**TEXT FOR ANALYSIS**
- - -

# Algae ID and cure help with photos



## jccaclimber2 (May 6, 2012)

I didn't get much traction with this on another forum so I figured I would try here.

More details in the next post, but what is this and how do I kill it off?


----------



## jccaclimber2 (May 6, 2012)

I set up a 14 gallon biocube in my office around a year and a half ago, reef but no fish. On an early frag I got some sort of algae and being a freshwater guy didn't think much of it until it slowly took my tank over. It's gotten better and worse over the year and a half, but never went away. Heavy vinegar/vodka dosing starved it back for a while, but was also starving the soft corals.

In the last month I swapped the contents to a 29 gallon biocube, and added a pair of clowns a week ago. While all of the livestock is doing great, so is the algae.

I don't know my saltwater algae and have been having a hard time with the ID. On the off chance it is Briopsis I recently raised the magnesium (epsom salt) to between 1700 and 1800. I can raise it more if needed, but it doesn't seem to be doing much of anything. Above are photos I took today. It looks much more feathery in person than the microscope photos imply. It stays fairly close to the surface and is hard to remove by hand until it grows in a thick enough mat that it starts rotting at the bottom and I can pull a patch off of the rock.


----------



## coralbandit (Jul 29, 2012)

Can't say I have a good answer for you but I have killed or eliminated a few different algaes.Direct injection of H2O2 just like in freshwater has worked well in my 75 back when I let a super invasive racemorsa loose.And GFO in a simple phosban150 reactor has kept "nuiscance" algae at bay in my 120.I actually have a serious hair algae issue in my 29 that I just started the H2O2 on tonight ,so I'll let you know if this works.
Mostly just bumping you,besides sharing my simple ideas in case RM see's this and can help?


----------



## jccaclimber2 (May 6, 2012)

Thanks, I actually just got a PM from him on the same topic. I tried the H2O2 on some small local areas and to my surprise saw no change, but I was being very timid with my dose. I may try shutting off the flow and spot treating some areas.


----------



## tike (Nov 10, 2008)

It's a macro algae and as you can testify it is very aggressive in it's growth. In a refugium macro algae is most welcomed but in the main display it can cover all rocks quite quickly. Unfortunately, because you have such a small tank your options for eradication are few. In a much larger tank, any of the tangs will mow that stuff down quickly, but your tank is too small for any of them. The best bet is to remove the rock one at a time and manually remove as much of it as you can, then scrub the rock lightly with a wirebrush, give it a rinse in saltwater and return it to the tank. This could take a good while before you can get a handle on it, say a few months? HTH


----------



## jccaclimber2 (May 6, 2012)

- - -

**DATASET ENTRIES**
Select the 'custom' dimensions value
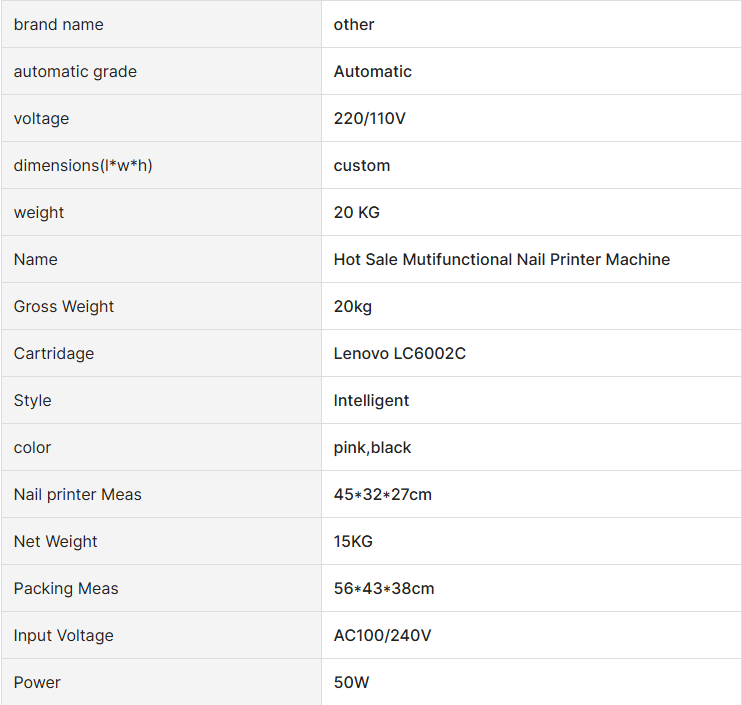 [x=362, y=165]
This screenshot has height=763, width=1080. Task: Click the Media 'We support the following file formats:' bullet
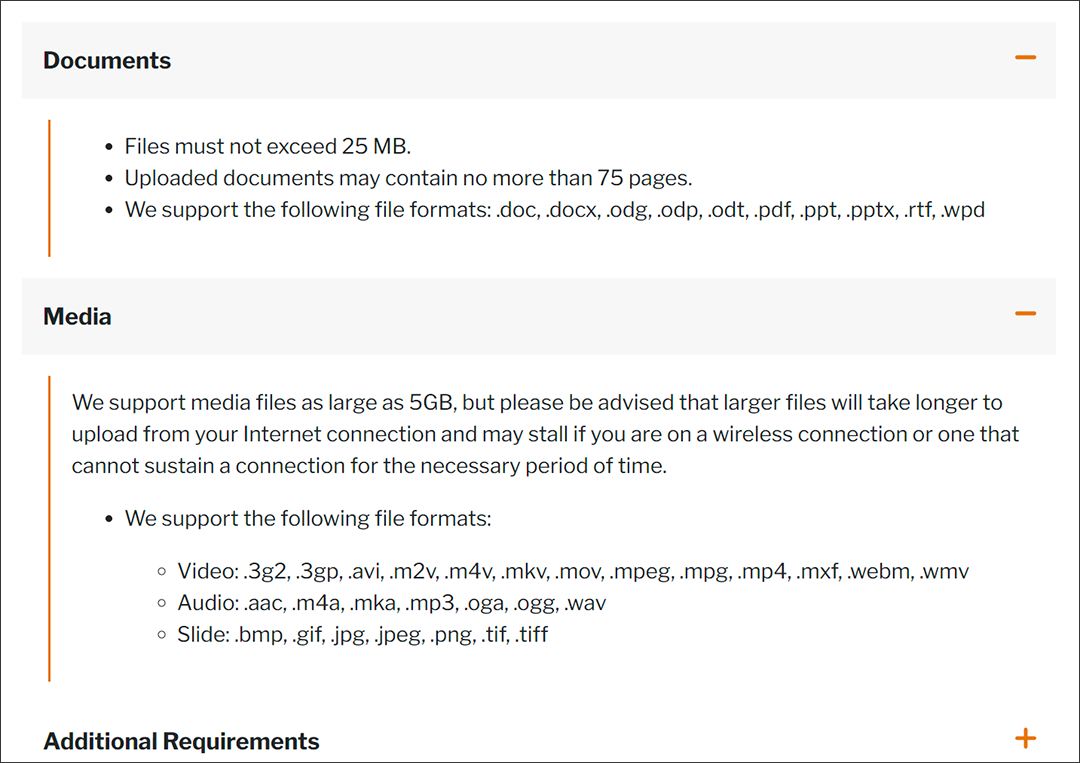pos(308,519)
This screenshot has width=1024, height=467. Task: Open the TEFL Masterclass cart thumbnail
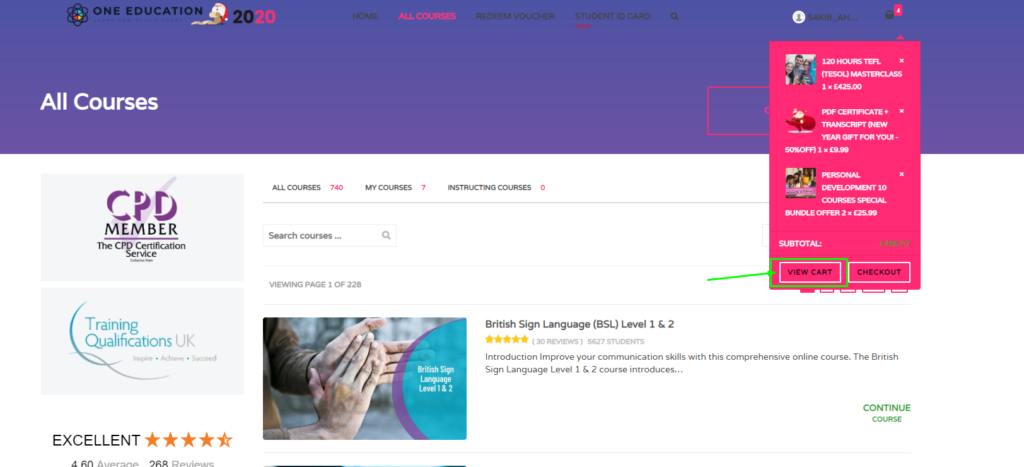point(800,69)
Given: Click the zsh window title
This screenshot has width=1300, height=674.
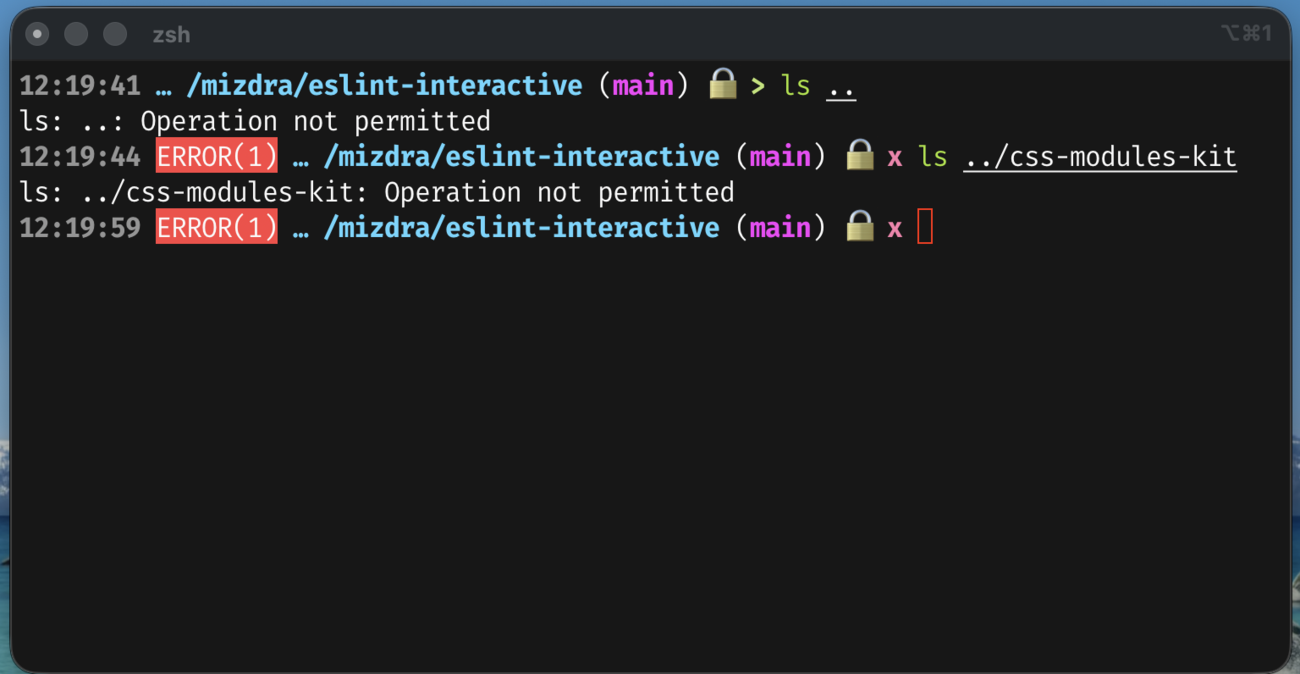Looking at the screenshot, I should click(171, 35).
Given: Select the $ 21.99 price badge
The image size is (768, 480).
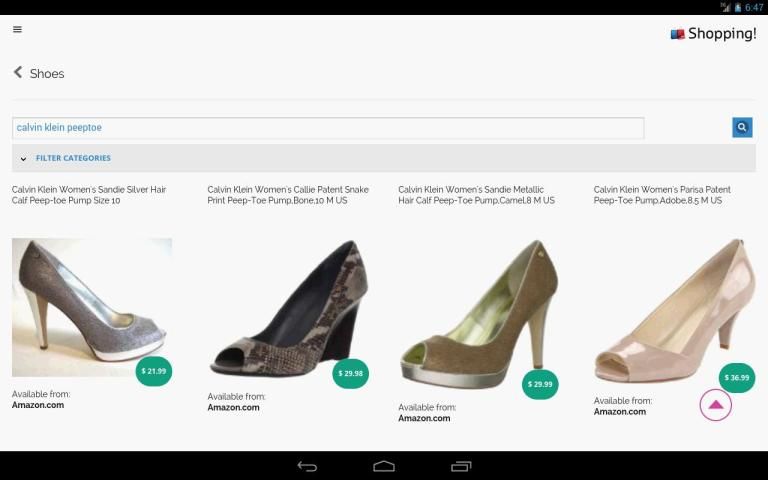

- - -

**PROBLEM**
In the algae thread, what size biocube were the tank contents moved into? Answer using only the algae thread, not the items.

**EXERCISE RESULT**
A 29 gallon biocube.